横浜国立大学と独Stuttgart大学のグループは,量子通信に用いる光子を量子メモリーとなるダイヤモンド中に量子テレポーテーションの原理で転写して長時間保存する新原理の実証に,世界で初めて成功した(ニュースリリース)。
量子通信は,強固な安全性を保証する暗号通信技術だが,光子が光ファイバー中を伝わる距離がおよそ100kmに制約されているため都市間ネットワークを構築する決定的な方法が見つかっていない。この制約を克服するためには,量子テレポーテーションと呼ぶ原理で光子が一度では届かない遠方に量子状態を再生する量子中継が不可欠となる。
このためには,光子が届く数10km毎に配置した量子ノード間に量子もつれを生成し,量子ノード内で量子もつれを検出する必要がある。従来の中継方式は,直接光子が届く区間毎に量子通信を行ない,これを接続する中継ノードではいわゆる古典的な中継を行なうものだった。しかしながら,この方式では各区間での絶対安全性は確保できるものの,中継ノードでの絶対安全性は保証できなっかった。

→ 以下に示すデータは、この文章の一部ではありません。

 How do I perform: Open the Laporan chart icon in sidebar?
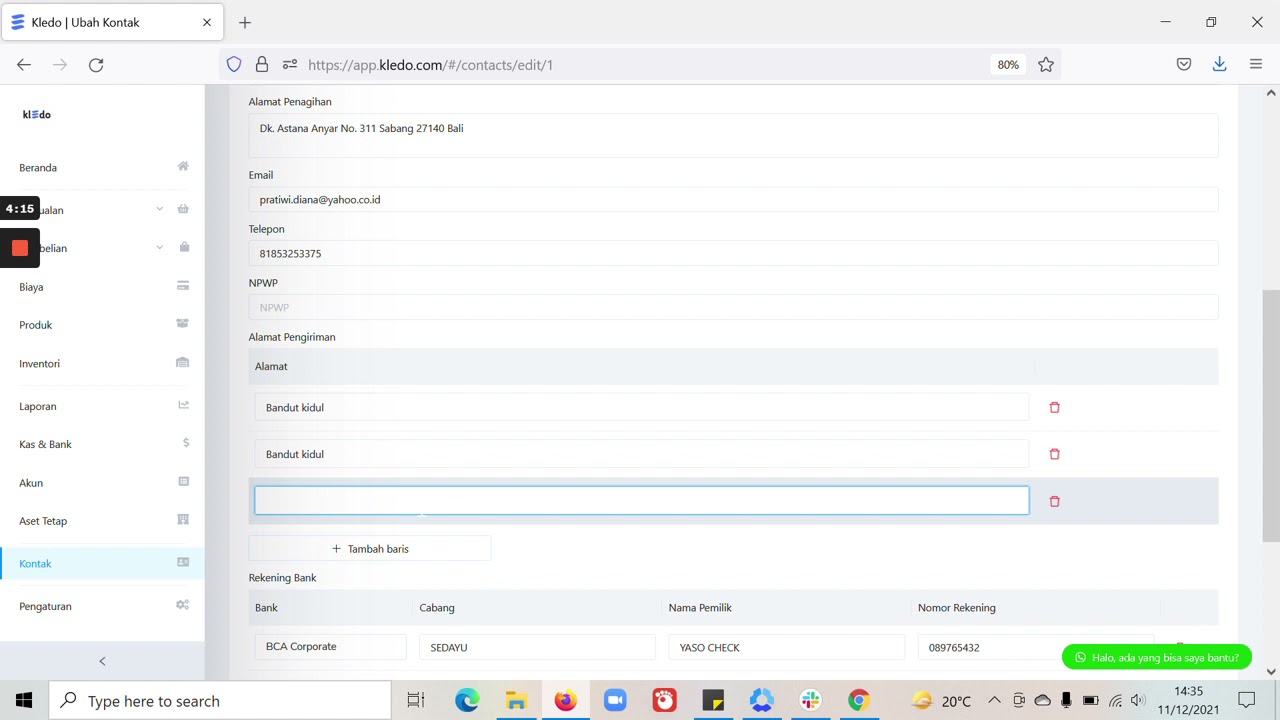click(x=183, y=405)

今回,研究グループが考案した手法は,上の手法とは全く異なる完全に量子的な中継方式。中継ノードは量子メモリーとなるダイヤモンド中の核子を持ち,光子の量子状態は電子を介して核子に量子テレポーテーション転写される。このような量子テレポーテーション転写を各区間で行ない,古典測定ではなく量子測定を行なうことで,盗聴者には絶対に情報漏えいのない量子中継が可能となる。
より正確には,この成果は第三世代量子通信を可能とする。第二世代は200km程度と比較的短距離であるため一回だけの量子中継で十分であり,確率的量子中継という量子メモリーを必要としない中継方式で実現できる。これに対し,1000km程度と長距離になると,決定論的量子中継という量子メモリーが必要な方式が要求され,これまでは実現の目途が立っていなかった。
今回の成果で示した量子テレポーテーション転写では,転写が決定論的に行なわれることから,この第三世代量子中継の実現に一歩迫ったと言える。仮に光子送信レートを1Gb/sとし中継区間を50kmとすると,1000kmの量子通信路一回線で100Mb/sの情報が送信できる。
量子テレポーテーションにはあらかじめ原子内に量子もつれを用意する必要がありる。これには物質に内在する量子もつれを利用する。原子を構成する電子と核子のスピンは超微細相互作用という量子もつれを導く力でつながっている。
研究グループは,マイクロ波やラジオ波でこの量子もつれを純粋化することから始め,次にこの量子もつれを種とし,先の論文で実証した吸収による量子もつれ検出の応用で,光子の量子状態を核子に転写することに成功した。
今回開発した量子テレポーテーション転写の量子回路は,①電子と核子の初期化,②電子と核子の量子もつれ生成、③光子と電子の量子もつれ検出の3つの回路ブロックに分けることができる。一見不必要に見える電子を介して光子から核子に量子状態を転写することで,従来は確率的であった転写が決定論的となる。
これが決定論的中継を必要とする第三世代量子中継の要素技術となる。入射する光子の偏光位相を変 えることで転写の忠実度を調べたところ,実験により光子から核子への量子テレポーテーション転写の忠実度が90%以上であることを実証した。
先の説明では量子テレポーテーションの準備として量子もつれが必要だったが,これにはやはり物質に内在する量子もつれが利用できる。原子を構成する電子と核子のスピンは超微細相互作用という量子もつれを導く力でつながっている。
この量子もつれを種とし,発光による量子もつれ生成と吸収による量子もつれ検出で量子テレポーテーションを繰り返すことで,量子もつれの距離を延ばすことができる。研究グループはこれにより,物質本来の量子もつれを起源とした量子通信ネットワークの実現を目指して研究を進めるとしている。